[Items excerpted from a collection]
------
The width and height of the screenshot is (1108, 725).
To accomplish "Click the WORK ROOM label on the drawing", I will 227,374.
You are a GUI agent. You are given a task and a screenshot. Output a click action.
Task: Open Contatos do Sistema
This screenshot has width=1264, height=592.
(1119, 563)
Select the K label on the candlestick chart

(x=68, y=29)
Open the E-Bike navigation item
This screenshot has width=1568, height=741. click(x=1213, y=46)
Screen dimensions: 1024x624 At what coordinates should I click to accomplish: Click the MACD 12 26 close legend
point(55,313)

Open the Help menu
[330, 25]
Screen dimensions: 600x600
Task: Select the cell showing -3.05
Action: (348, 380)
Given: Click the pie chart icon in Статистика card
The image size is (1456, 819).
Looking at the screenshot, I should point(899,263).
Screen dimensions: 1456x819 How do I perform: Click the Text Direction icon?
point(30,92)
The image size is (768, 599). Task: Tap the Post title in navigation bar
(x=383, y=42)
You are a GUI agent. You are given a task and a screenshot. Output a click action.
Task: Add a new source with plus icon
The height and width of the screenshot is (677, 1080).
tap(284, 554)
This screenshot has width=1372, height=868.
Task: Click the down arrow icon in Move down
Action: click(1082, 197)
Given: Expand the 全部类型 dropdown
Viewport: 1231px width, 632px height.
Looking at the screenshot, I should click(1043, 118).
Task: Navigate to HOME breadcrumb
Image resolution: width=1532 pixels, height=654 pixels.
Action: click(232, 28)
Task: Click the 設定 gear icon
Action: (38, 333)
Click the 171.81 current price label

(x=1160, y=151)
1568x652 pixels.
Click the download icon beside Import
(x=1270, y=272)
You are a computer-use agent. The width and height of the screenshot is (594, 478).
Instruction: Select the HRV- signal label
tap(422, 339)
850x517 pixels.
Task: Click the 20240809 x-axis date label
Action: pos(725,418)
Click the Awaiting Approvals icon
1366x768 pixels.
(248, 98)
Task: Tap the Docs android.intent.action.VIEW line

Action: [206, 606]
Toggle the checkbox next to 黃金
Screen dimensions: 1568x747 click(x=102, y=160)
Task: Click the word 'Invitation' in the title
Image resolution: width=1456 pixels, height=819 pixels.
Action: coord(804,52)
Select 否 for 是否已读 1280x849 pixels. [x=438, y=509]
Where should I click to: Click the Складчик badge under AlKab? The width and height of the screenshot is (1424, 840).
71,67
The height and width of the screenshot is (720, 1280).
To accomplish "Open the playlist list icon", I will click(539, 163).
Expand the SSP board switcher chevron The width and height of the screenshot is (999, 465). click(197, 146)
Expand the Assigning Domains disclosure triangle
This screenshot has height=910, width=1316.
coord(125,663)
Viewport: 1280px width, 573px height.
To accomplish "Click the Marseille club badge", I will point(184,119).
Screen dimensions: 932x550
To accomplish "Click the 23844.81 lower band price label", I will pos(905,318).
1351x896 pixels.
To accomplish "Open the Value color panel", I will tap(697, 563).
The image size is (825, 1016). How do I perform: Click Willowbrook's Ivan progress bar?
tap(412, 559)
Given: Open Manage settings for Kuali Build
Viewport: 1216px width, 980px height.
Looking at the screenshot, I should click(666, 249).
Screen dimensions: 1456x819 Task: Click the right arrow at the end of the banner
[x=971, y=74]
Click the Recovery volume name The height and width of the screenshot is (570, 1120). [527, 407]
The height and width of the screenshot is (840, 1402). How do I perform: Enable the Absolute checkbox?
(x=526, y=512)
------
▶ AIM OF THE EXERCISE
Rewrite everything from the line containing "Screen dimensions: 1456x819 Task: Click" down to the end of the items, keeping the requests as they are but multiplying each click coordinate in the answers by 1.1 and rounding to the nearest whole number, with halves rounded up. Give only those lines.

▶ FULL RESPONSE
Screen dimensions: 1456x819 Task: Click the right arrow at the end of the banner
[x=1068, y=81]
Click the Recovery volume name The height and width of the screenshot is (570, 1120). [580, 448]
The height and width of the screenshot is (840, 1402). How do I perform: Enable the Absolute checkbox?
(x=579, y=563)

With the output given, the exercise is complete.